## Work instructions
Only one span of the listing below is wanted: the lines from the one with "Given: Click the Opis column header" through the one with "Task: Open the Lithuania 1 - 2 Romania match", reproduced exactly, both ends kept.

## Extracted records
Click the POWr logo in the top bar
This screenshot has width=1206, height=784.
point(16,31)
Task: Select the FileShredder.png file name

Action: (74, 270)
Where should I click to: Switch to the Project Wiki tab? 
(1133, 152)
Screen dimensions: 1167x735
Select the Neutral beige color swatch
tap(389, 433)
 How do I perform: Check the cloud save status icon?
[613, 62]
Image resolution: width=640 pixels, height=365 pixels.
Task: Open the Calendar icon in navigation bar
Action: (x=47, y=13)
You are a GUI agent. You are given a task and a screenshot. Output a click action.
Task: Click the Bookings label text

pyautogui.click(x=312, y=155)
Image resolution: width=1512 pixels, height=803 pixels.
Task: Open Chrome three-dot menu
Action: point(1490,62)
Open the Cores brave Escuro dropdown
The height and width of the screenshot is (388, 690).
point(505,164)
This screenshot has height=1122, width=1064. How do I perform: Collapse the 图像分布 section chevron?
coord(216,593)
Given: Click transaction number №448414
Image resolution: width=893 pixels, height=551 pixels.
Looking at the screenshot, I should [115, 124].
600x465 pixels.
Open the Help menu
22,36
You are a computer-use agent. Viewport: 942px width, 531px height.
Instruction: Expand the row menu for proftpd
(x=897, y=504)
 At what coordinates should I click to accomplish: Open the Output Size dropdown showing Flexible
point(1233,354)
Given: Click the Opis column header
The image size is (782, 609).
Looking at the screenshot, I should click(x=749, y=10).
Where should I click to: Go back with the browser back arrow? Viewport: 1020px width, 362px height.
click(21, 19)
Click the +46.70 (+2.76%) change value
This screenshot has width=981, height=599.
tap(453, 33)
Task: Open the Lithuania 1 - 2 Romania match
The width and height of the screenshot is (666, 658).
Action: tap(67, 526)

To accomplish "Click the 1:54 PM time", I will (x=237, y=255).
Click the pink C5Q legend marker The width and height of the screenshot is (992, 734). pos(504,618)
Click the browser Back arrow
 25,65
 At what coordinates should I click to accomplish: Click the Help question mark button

## Reply
Given: Click the Opis column header
The image size is (782, 609).
Looking at the screenshot, I should click(x=749, y=10).
Where should I click to: Go back with the browser back arrow? Viewport: 1020px width, 362px height.
click(21, 19)
Click the +46.70 (+2.76%) change value
This screenshot has width=981, height=599.
tap(453, 33)
Task: Open the Lithuania 1 - 2 Romania match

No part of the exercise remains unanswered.